Findings from the study also support that Florida’s sediments, such as sandy soils and porous limestone, are not suitable for nutrient removal by conventional septic systems, particularly in low-lying elevations with seasonally high water tables.
“High seasonal water tables have been observed to reduce septic system functionality in many locations, including North Fort Myers, Jupiter, and St. George Island in Florida, southern Rhode Island and Ontario, Canada, reinforcing the geographical scope of these issues,” said Rachel Brewton, corresponding author and research scientist, FAU Harbor Branch. “Florida has both unsuitable soil types and high groundwater tables that combined can result in septic system waste continuously flowing into groundwater, contaminating it with high levels of nutrients and fecal indicator bacteria. This contamination ultimately discharges into surface waters such as canals, rivers and estuaries contributing to water quality degradation and harmful algal blooms.”
Researchers observed seasonal differences during the study. Generally, dissolved nutrient concentrations in both groundwater and surface waters were higher in the wet season. This is likely the result of increased infiltration, groundwater flow and stormwater runoff in the wet season. Groundwater was less variable by season than was surface water. The effects of septic systems on surface waters in the four drainage basins, and ultimately the receiving waters of the Indian River Lagoon, are exacerbated by eastward flow of the surficial aquifer.

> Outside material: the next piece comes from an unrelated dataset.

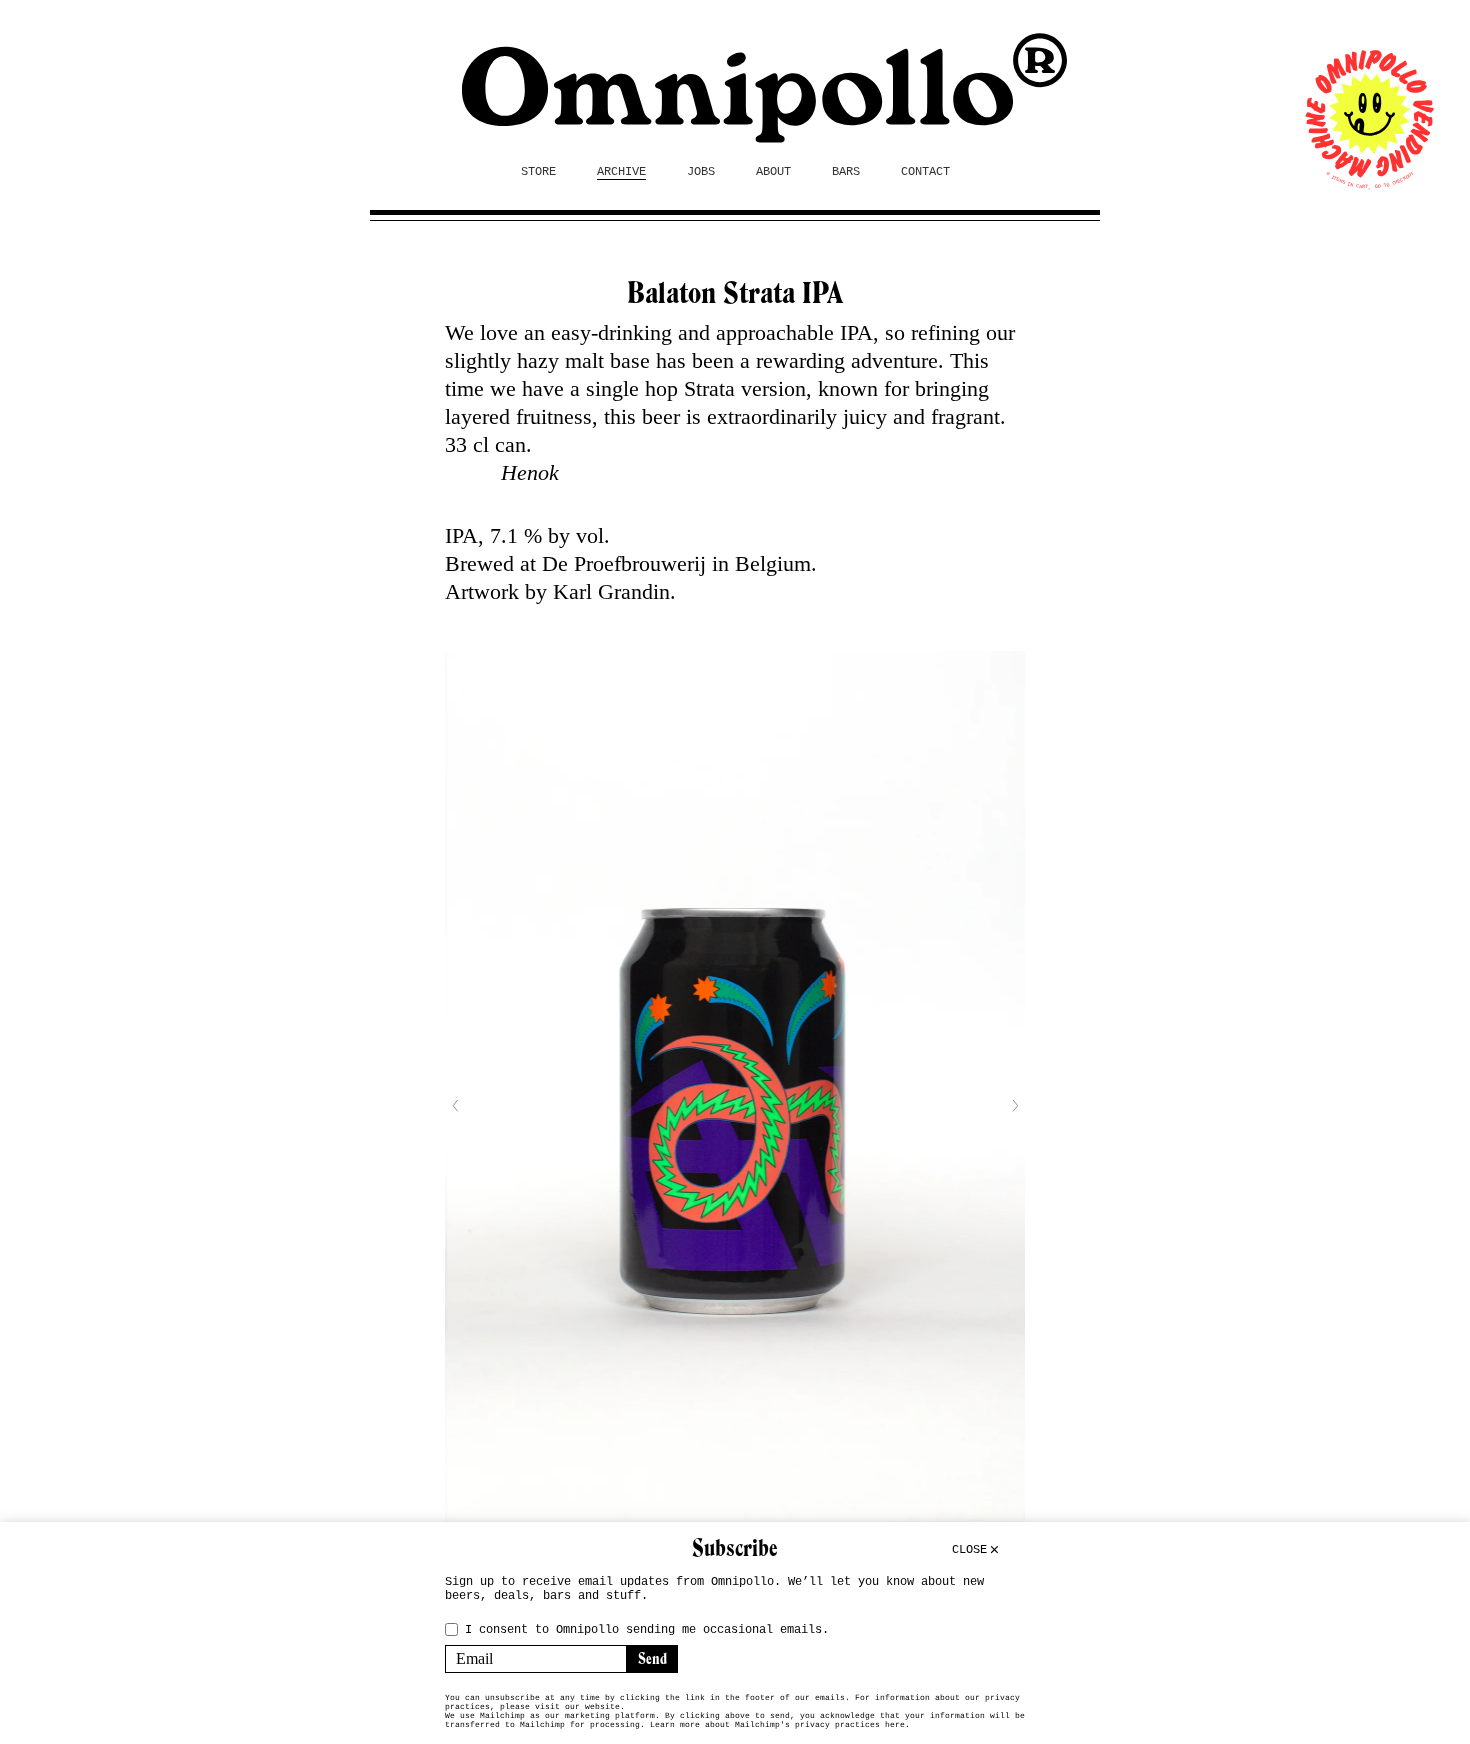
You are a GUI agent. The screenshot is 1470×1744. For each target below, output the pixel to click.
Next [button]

“Given the recent unprecedented harmful algal blooms and catastrophic seagrass losses observed in this estuary, identifying specific nutrient drivers is essential to inform restoration policies,” said Lapointe. “Importantly, our research supports similar findings in more temperate watersheds, confirming that septic systems near sensitive aquatic ecosystems can promote increased harmful algal blooms through nitrogen enrichment.”

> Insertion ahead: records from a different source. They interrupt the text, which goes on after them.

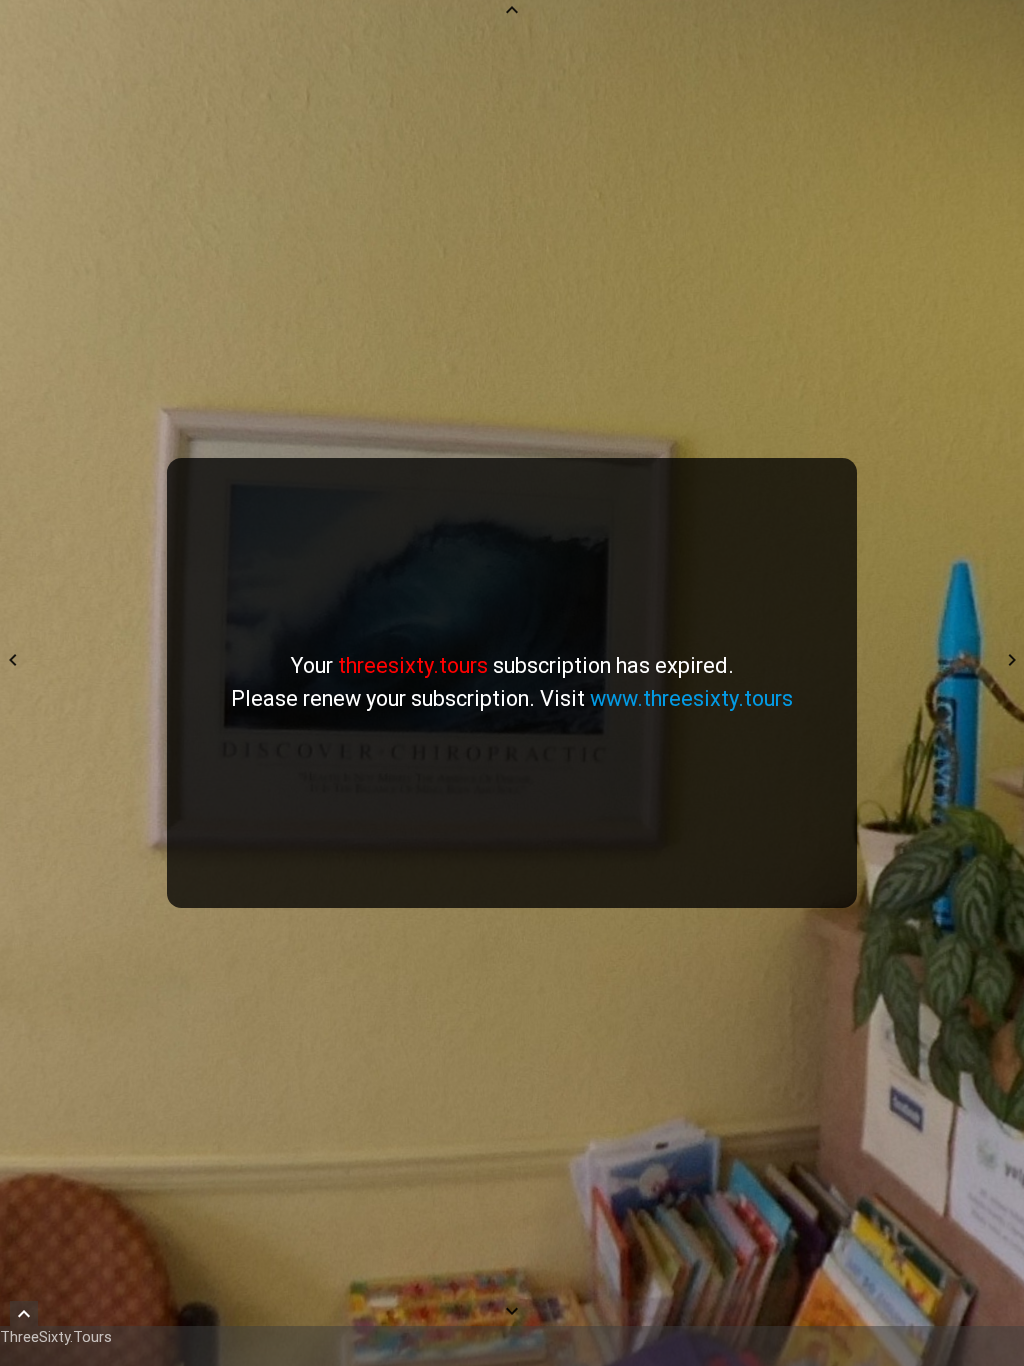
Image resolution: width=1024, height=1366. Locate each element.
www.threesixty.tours (691, 698)
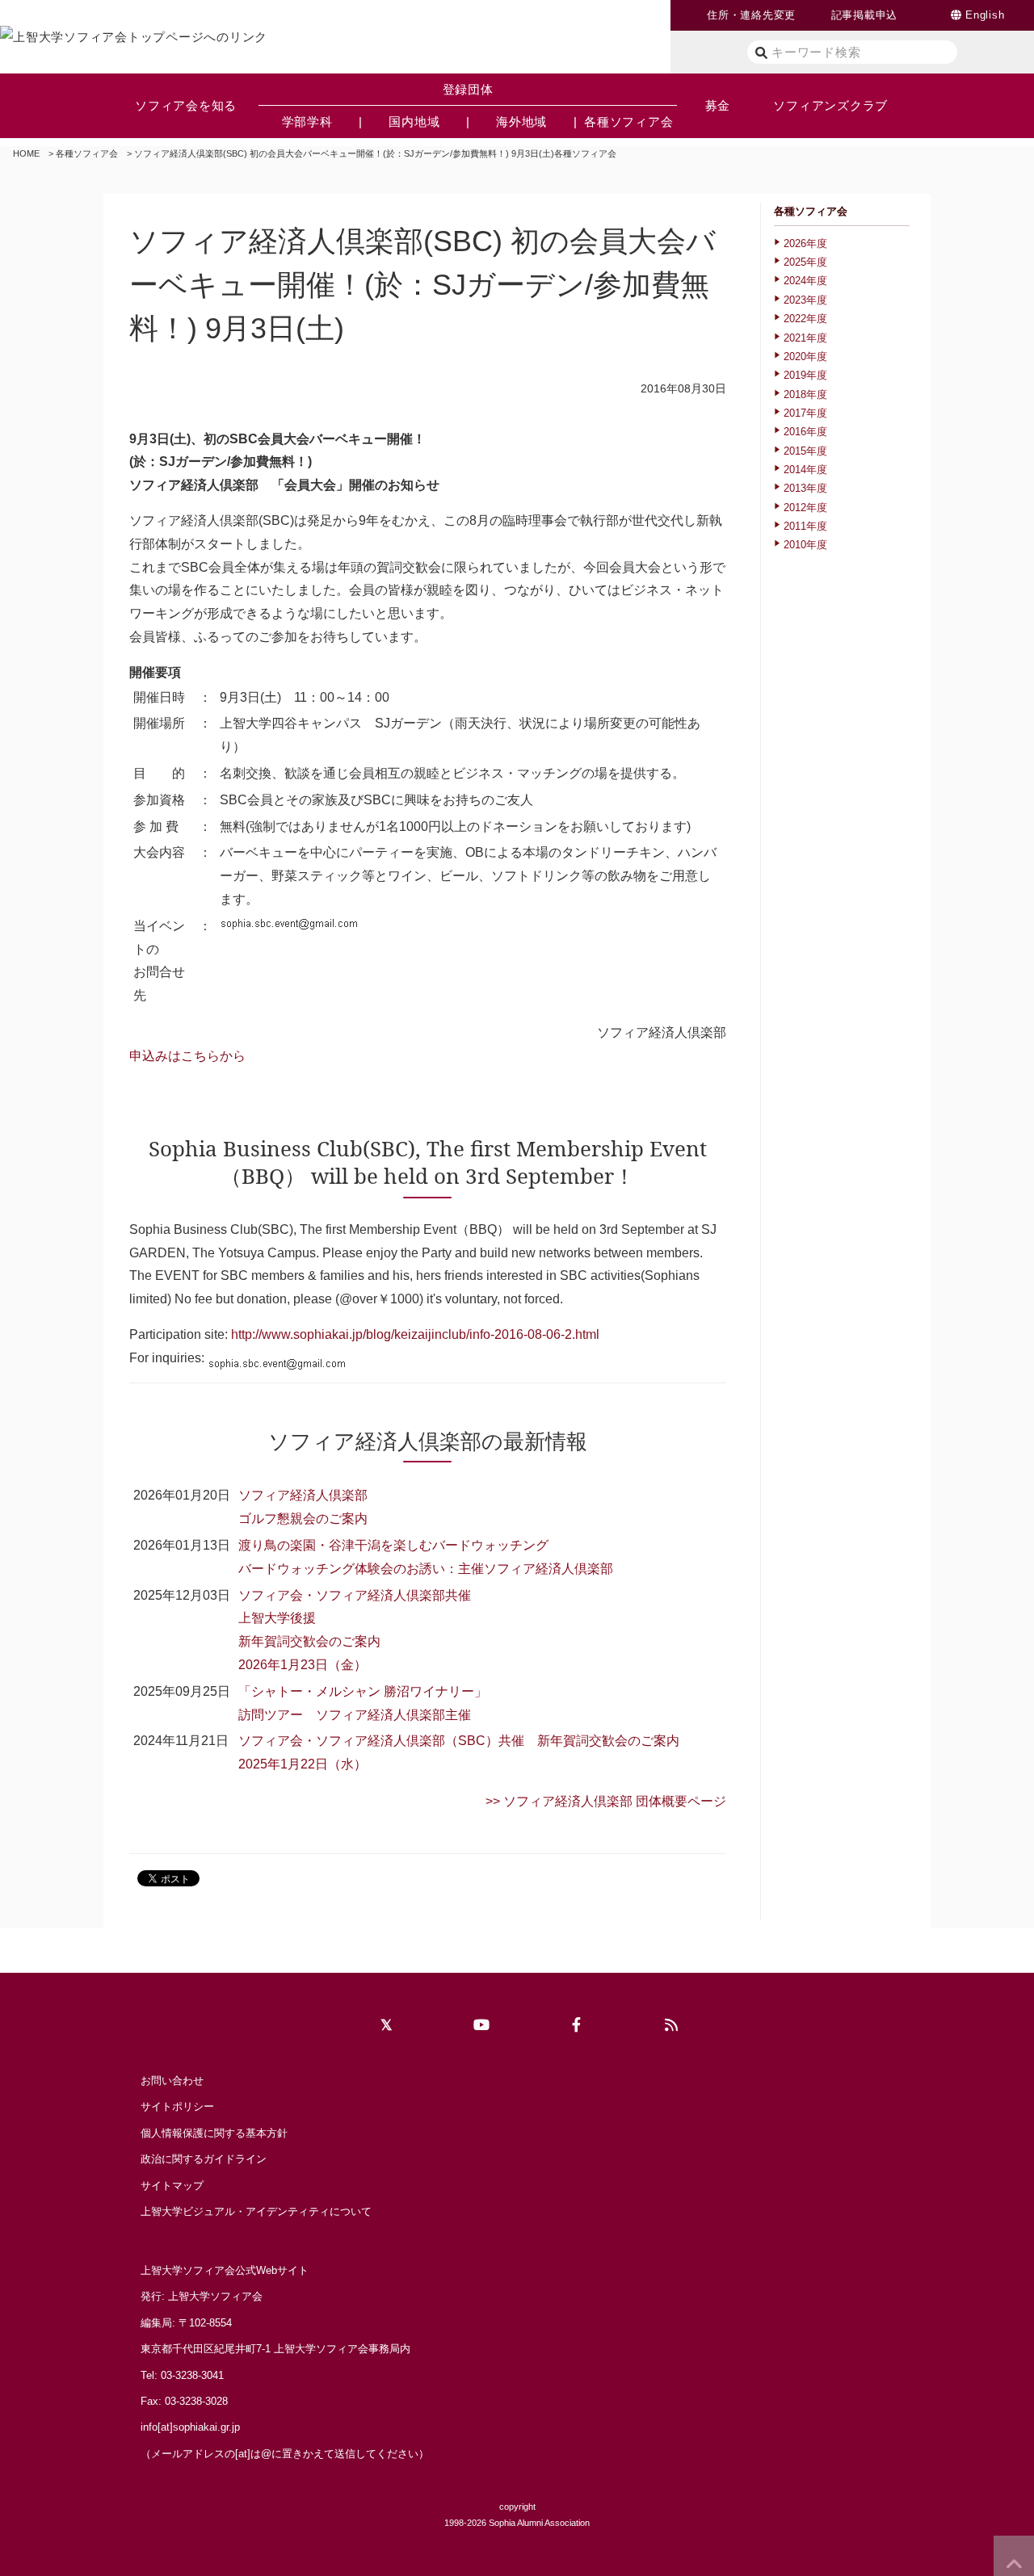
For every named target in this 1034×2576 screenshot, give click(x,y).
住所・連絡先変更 (751, 15)
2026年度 (805, 243)
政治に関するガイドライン (204, 2159)
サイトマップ (172, 2186)
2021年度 (805, 338)
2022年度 (805, 319)
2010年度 (805, 545)
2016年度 (805, 432)
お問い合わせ (172, 2081)
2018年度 (805, 394)
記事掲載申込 (864, 15)
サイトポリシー (177, 2106)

Study co-authors are Laura Herren, a biological scientist, FAU Harbor Branch; Lynn Wilking, lab chemistry coordinator, FAU Harbor Branch; Marie Tarnowski; and Margaret Vogel, Ph.D., a postdoc at the University of Vienna.
This work was supported by the Save Our Seas specialty license plate fund administered through Harbor Branch Oceanographic Institute Foundation (HBOIF) and the Florida Center for Coastal and Human Health, which was developed by and receives on-going support from grants provided by HBOIF.